Stored items:
════

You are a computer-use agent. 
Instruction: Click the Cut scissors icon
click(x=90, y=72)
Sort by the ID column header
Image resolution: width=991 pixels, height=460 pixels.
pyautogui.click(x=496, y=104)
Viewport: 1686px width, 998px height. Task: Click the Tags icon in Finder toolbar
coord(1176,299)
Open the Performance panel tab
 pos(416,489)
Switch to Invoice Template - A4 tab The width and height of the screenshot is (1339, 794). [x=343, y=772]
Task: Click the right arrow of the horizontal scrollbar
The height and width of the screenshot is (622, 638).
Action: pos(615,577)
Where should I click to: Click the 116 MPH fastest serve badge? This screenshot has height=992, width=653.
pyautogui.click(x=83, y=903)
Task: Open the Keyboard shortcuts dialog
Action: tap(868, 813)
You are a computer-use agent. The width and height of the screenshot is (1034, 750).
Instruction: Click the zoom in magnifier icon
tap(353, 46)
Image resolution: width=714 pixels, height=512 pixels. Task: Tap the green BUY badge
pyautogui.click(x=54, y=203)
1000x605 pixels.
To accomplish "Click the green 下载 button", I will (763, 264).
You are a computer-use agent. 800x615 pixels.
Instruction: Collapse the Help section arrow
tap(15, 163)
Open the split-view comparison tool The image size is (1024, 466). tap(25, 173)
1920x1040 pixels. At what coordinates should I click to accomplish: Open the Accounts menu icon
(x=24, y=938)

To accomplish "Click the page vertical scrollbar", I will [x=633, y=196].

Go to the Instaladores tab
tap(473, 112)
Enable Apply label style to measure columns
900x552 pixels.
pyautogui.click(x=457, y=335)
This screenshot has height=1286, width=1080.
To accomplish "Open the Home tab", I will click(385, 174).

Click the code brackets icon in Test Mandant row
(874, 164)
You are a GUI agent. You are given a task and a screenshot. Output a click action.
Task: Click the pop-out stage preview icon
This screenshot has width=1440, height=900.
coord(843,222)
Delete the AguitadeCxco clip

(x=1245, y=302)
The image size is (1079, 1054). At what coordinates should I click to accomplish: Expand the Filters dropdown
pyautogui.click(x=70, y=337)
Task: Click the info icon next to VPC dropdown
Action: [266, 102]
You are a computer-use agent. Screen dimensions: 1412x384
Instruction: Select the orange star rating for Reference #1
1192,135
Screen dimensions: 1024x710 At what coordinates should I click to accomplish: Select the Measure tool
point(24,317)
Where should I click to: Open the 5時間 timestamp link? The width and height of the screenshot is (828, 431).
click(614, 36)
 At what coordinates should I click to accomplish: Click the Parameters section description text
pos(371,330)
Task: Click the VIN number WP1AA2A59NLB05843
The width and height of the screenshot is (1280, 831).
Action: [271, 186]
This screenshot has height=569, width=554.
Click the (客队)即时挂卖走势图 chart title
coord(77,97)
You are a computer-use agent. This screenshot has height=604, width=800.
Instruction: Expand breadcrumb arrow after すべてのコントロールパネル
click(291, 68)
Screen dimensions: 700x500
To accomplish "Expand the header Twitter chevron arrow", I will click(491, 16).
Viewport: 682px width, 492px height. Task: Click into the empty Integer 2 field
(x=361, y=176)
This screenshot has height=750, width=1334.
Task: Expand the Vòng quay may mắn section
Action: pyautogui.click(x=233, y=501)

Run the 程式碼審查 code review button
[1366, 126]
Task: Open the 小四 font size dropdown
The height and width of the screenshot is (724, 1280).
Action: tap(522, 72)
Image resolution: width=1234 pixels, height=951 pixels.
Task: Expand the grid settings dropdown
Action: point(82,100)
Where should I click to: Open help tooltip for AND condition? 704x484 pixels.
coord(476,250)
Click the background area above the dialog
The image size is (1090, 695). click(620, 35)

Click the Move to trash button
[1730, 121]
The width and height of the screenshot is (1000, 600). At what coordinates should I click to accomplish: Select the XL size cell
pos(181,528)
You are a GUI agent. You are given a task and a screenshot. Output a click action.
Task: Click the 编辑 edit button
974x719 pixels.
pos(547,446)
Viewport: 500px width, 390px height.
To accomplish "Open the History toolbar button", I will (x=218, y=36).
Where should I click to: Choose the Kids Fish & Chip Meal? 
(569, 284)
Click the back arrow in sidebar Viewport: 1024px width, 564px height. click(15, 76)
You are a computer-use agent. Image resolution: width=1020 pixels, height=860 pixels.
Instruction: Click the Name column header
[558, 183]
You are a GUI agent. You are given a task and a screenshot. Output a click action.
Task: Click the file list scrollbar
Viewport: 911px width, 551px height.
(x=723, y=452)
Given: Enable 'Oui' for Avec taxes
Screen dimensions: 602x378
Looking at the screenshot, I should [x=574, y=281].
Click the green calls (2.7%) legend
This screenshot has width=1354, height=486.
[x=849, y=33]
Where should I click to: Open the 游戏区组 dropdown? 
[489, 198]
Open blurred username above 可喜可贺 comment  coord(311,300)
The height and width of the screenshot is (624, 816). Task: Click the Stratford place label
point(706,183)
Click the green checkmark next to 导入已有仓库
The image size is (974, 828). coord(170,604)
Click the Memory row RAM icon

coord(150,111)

════

TASK BRIEF: Each line above should be output exactly as written.

RESULT:
You are a computer-use agent. 
Instruction: Click the Cut scissors icon
click(x=90, y=72)
Sort by the ID column header
Image resolution: width=991 pixels, height=460 pixels.
pyautogui.click(x=496, y=104)
Viewport: 1686px width, 998px height. Task: Click the Tags icon in Finder toolbar
coord(1176,299)
Open the Performance panel tab
 pos(416,489)
Switch to Invoice Template - A4 tab The width and height of the screenshot is (1339, 794). [x=343, y=772]
Task: Click the right arrow of the horizontal scrollbar
The height and width of the screenshot is (622, 638).
Action: pos(615,577)
Where should I click to: Click the 116 MPH fastest serve badge? This screenshot has height=992, width=653.
pyautogui.click(x=83, y=903)
Task: Open the Keyboard shortcuts dialog
Action: tap(868, 813)
You are a computer-use agent. The width and height of the screenshot is (1034, 750).
Instruction: Click the zoom in magnifier icon
tap(353, 46)
Image resolution: width=714 pixels, height=512 pixels. Task: Tap the green BUY badge
pyautogui.click(x=54, y=203)
1000x605 pixels.
To accomplish "Click the green 下载 button", I will (763, 264).
You are a computer-use agent. 800x615 pixels.
Instruction: Collapse the Help section arrow
tap(15, 163)
Open the split-view comparison tool The image size is (1024, 466). tap(25, 173)
1920x1040 pixels. At what coordinates should I click to accomplish: Open the Accounts menu icon
(x=24, y=938)

To accomplish "Click the page vertical scrollbar", I will [x=633, y=196].

Go to the Instaladores tab
tap(473, 112)
Enable Apply label style to measure columns
900x552 pixels.
pyautogui.click(x=457, y=335)
This screenshot has height=1286, width=1080.
To accomplish "Open the Home tab", I will click(385, 174).

Click the code brackets icon in Test Mandant row
(874, 164)
You are a GUI agent. You are given a task and a screenshot. Output a click action.
Task: Click the pop-out stage preview icon
This screenshot has width=1440, height=900.
coord(843,222)
Delete the AguitadeCxco clip

(x=1245, y=302)
The image size is (1079, 1054). At what coordinates should I click to accomplish: Expand the Filters dropdown
pyautogui.click(x=70, y=337)
Task: Click the info icon next to VPC dropdown
Action: [266, 102]
You are a computer-use agent. Screen dimensions: 1412x384
Instruction: Select the orange star rating for Reference #1
1192,135
Screen dimensions: 1024x710 At what coordinates should I click to accomplish: Select the Measure tool
point(24,317)
Where should I click to: Open the 5時間 timestamp link? The width and height of the screenshot is (828, 431).
click(614, 36)
 At what coordinates should I click to accomplish: Click the Parameters section description text
pos(371,330)
Task: Click the VIN number WP1AA2A59NLB05843
The width and height of the screenshot is (1280, 831).
Action: [271, 186]
This screenshot has height=569, width=554.
Click the (客队)即时挂卖走势图 chart title
coord(77,97)
You are a computer-use agent. This screenshot has height=604, width=800.
Instruction: Expand breadcrumb arrow after すべてのコントロールパネル
click(291, 68)
Screen dimensions: 700x500
To accomplish "Expand the header Twitter chevron arrow", I will click(491, 16).
Viewport: 682px width, 492px height. Task: Click into the empty Integer 2 field
(x=361, y=176)
This screenshot has height=750, width=1334.
Task: Expand the Vòng quay may mắn section
Action: pyautogui.click(x=233, y=501)

Run the 程式碼審查 code review button
[1366, 126]
Task: Open the 小四 font size dropdown
The height and width of the screenshot is (724, 1280).
Action: tap(522, 72)
Image resolution: width=1234 pixels, height=951 pixels.
Task: Expand the grid settings dropdown
Action: point(82,100)
Where should I click to: Open help tooltip for AND condition? 704x484 pixels.
coord(476,250)
Click the background area above the dialog
The image size is (1090, 695). click(620, 35)

Click the Move to trash button
[1730, 121]
The width and height of the screenshot is (1000, 600). At what coordinates should I click to accomplish: Select the XL size cell
pos(181,528)
You are a GUI agent. You are given a task and a screenshot. Output a click action.
Task: Click the 编辑 edit button
974x719 pixels.
pos(547,446)
Viewport: 500px width, 390px height.
To accomplish "Open the History toolbar button", I will (x=218, y=36).
Where should I click to: Choose the Kids Fish & Chip Meal? 
(569, 284)
Click the back arrow in sidebar Viewport: 1024px width, 564px height. click(15, 76)
You are a computer-use agent. Image resolution: width=1020 pixels, height=860 pixels.
Instruction: Click the Name column header
[558, 183]
You are a GUI agent. You are given a task and a screenshot. Output a click action.
Task: Click the file list scrollbar
Viewport: 911px width, 551px height.
(x=723, y=452)
Given: Enable 'Oui' for Avec taxes
Screen dimensions: 602x378
Looking at the screenshot, I should [x=574, y=281].
Click the green calls (2.7%) legend
This screenshot has width=1354, height=486.
[x=849, y=33]
Where should I click to: Open the 游戏区组 dropdown? 
[489, 198]
Open blurred username above 可喜可贺 comment  coord(311,300)
The height and width of the screenshot is (624, 816). Task: Click the Stratford place label
point(706,183)
Click the green checkmark next to 导入已有仓库
The image size is (974, 828). coord(170,604)
Click the Memory row RAM icon

coord(150,111)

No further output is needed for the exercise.